Still, to Messrs. Boyer and Nissenbaum, Parris was only the final straw that broke a pre-existent camel’s back. They point to longstanding rivalries and jealousies, land squabbles, and class struggles. The trouble with that hypothesis is that such conditions were in no way unique to Salem.
The Reverend Samuel Parris of the Salem Village church was unique, however, and I respectfully suggest that he may have been the missing ingredient historians have been seeking. I’m well aware that this will cause howls in history circles, but here is my argument:
Samuel Parris came to the Salem Village congregation—a backwater church known for its quarrels with its ministers—not out of choice, but because he could get no better without a theological degree.
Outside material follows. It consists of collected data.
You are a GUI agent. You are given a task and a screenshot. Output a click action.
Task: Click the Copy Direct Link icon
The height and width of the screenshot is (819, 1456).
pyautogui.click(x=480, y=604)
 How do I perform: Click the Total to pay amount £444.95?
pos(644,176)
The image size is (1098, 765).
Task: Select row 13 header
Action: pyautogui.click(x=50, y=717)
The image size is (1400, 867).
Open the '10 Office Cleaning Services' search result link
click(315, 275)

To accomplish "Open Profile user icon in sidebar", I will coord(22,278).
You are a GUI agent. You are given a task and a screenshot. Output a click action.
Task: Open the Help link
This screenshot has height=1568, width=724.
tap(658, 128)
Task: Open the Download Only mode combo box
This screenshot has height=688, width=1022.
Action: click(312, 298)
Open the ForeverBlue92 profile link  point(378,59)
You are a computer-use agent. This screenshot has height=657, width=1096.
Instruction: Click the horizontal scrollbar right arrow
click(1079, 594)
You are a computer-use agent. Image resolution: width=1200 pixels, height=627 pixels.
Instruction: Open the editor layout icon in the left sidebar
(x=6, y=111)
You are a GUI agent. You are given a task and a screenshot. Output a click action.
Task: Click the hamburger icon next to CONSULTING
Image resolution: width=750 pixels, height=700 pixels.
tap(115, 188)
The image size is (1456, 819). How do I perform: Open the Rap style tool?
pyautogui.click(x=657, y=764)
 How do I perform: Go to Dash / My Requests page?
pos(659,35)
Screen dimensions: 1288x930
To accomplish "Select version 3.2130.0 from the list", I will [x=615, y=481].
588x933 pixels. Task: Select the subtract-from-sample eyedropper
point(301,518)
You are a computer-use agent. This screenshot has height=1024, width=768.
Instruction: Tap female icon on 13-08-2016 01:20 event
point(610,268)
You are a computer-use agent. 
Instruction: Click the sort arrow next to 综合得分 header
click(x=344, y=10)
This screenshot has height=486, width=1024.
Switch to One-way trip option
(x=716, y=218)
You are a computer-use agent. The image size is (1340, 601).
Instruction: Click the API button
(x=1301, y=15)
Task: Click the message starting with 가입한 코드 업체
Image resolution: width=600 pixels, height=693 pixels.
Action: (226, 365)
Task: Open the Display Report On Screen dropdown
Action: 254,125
He was a Harvard dropout. When he inherited property in Barbados, he moved there and established a mercantile business between the island and the colonies. Sixteen years later, after nothing but failure, he turned to the ministry. After considerable haggling, learned as a trader no doubt, he negotiated an unusually favorable contract with the Salem Village church that included his salary, increments, bonuses, provisions, and firewood. An anti-Parris faction developed and the new minister was constantly embroiled in arguments, trying to make his parishioners live up to the contract.
Here was a man with an anti-Midas touch in all he endeavored, who was thus frustrated and bitter. Add to that the fact that there may have been a streak of insanity in his family—his son was to die a hopeless lunatic—and the conjecture that he personally took revenge on his opponents becomes entirely plausible.
Now let me digress a moment. Slavery was a fact of life in colonial Massachusetts. The colonists had brought with them an abundance of witchcraft superstitions from their homeland. It would make an interesting study, however, to assess what new dimensions had been added to their superstitions by African and West Indian beliefs. For instance, in the West Indies there are many tales of houses being pelted by stones of supernatural origin, often quite well substantiated. Nearly identical phenomena in New England are recorded by Increase Mather in his Lithobolia.
Samuel Parris had lived in Barbados. Is it not probable that he observed and absorbed some of the native voodoo and obeah religion—an overlay of Indian and African beliefs with European Christianity and satanism? When Parris came to Salem Village he brought two Barbadian slaves, through whom he would have had a means of communication with other slaves in the area. In his most recent frustration, this proud, egotistical man may have turned to those other unfortunates, who often had good reason to hate their owners. What better vengeance than for the slaves to work their native magic on their masters and then make it seem that they were the witches?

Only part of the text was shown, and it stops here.